··· SELECTED TEXT ···

Urns of water and coffee, a free beer for anyone dedicated enough to arrive before the 7 a.m. start. A yummy "chicken or egg" breakfast wrap. Lots of TV screens. Here's an interview with Andrew (left) and Aaron (right).
They're open for the 7:00 games every day and expect to open for the 4:30 Argentina game next week. Come share the lunacy and love.
U.S. vs England in San Francisco's Lower Haight
By the start of today's match between the upstart Americans and the soccer heavies from England, every inch of standing room was filled at Nickies in San Francisco's Lower Haight. The Brits were in the back, judging from the cheers when England scored just a few minutes into the match.
Actually, most of the fans of England in the neighborhood were down the street at The Mad Dog in the Fog. A sign outside said it was rated the ninth-best soccer pub in the world (think about what that means, in an American city, for this most global of games). Arriving two hours before match time the place was already packed like an agribiz stockyard. There was definitely a buzz, just no place to move. There was also a $10 minimum/cover which seemed ungenerous, given the freebies offered by some of the other meeting points for the matches.

··· ENTRIES ···

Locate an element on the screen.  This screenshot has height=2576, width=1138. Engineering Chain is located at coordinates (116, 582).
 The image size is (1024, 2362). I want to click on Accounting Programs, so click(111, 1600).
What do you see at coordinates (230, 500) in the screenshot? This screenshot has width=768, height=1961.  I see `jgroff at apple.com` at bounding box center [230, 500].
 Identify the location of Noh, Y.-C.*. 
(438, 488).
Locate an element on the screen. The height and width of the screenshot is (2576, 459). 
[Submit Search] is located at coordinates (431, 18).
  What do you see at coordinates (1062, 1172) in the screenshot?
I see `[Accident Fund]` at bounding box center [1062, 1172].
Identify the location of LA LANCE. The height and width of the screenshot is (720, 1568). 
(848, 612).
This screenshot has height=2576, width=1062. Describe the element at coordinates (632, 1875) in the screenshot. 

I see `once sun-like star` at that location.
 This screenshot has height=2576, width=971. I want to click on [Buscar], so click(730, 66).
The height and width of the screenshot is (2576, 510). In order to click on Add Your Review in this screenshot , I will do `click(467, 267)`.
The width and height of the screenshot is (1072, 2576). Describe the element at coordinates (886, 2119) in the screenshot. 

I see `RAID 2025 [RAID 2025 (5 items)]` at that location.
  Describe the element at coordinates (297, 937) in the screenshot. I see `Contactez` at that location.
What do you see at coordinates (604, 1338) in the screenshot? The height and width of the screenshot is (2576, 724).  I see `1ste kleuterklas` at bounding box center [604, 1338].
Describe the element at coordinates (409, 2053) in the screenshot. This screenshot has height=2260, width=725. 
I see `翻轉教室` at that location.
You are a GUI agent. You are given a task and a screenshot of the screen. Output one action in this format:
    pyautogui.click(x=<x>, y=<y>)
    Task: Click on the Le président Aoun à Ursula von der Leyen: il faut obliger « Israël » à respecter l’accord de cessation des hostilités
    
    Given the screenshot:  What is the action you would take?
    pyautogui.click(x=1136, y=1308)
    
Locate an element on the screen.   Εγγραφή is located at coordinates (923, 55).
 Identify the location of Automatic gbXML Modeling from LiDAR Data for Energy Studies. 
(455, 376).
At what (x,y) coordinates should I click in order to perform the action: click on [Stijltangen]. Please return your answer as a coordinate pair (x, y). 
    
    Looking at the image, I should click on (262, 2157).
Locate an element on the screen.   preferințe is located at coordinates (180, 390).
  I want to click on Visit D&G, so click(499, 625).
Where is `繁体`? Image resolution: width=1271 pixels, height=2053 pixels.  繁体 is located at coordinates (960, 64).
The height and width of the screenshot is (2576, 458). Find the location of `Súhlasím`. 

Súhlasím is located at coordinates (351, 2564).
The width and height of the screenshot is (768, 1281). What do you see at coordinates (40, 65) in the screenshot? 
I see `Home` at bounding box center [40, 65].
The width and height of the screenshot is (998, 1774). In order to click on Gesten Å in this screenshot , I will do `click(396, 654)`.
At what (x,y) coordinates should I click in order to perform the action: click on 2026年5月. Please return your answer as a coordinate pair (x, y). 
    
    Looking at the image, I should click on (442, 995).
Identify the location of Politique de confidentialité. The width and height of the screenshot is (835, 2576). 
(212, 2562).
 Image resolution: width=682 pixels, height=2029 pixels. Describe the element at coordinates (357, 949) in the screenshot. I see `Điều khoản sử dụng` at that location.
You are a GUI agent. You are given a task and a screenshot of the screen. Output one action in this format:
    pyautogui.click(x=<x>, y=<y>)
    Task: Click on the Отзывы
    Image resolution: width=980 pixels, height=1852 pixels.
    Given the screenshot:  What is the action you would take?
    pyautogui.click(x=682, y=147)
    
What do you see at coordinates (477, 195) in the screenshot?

···

--- GIVEN TASK ---
Continue the piece about watching the U.S.–England match in San Francisco's Lower Haight bars, starting right after its last sentence.

--- WRITTEN RESPONSE ---
So off to Nickies it was, with its World Cup banners, country flags and U.K. beer signs. I sat across from a Latina couple playing cards while waiting for the start of the match. One of the managers tried to navigate her bicycle through the crowd, then came back and switched all the TV channels before the feed moved from ESPN to ABC, which meant that for ten minutes an increasingly drunk and rowdy crowd was watching Hannah Montana. Who says we don't love soccer.
Although the patrons included many who were there for the event value and the excuse for a handful of Bloody Marys, based on conversations with the fans and the way they followed the flow of the match there was a basic understanding of the game, its rules and strategy, more than one would expect given the reputation of the U.S.
There was perhaps a little too much cheering for Tim Howard's saves (he was named Man of the Match). It's better that he stop the ball, of course, but if your goalkeeper is that busy it's bad news. In addition, at least a couple of the saves were gifts from England's players, who looked to be aiming for Howard's midsection instead of the net. There were a few of us standing on chairs in the corner looking down at the rest of the bar and you could see that some fans were shaking their heads with anxiety.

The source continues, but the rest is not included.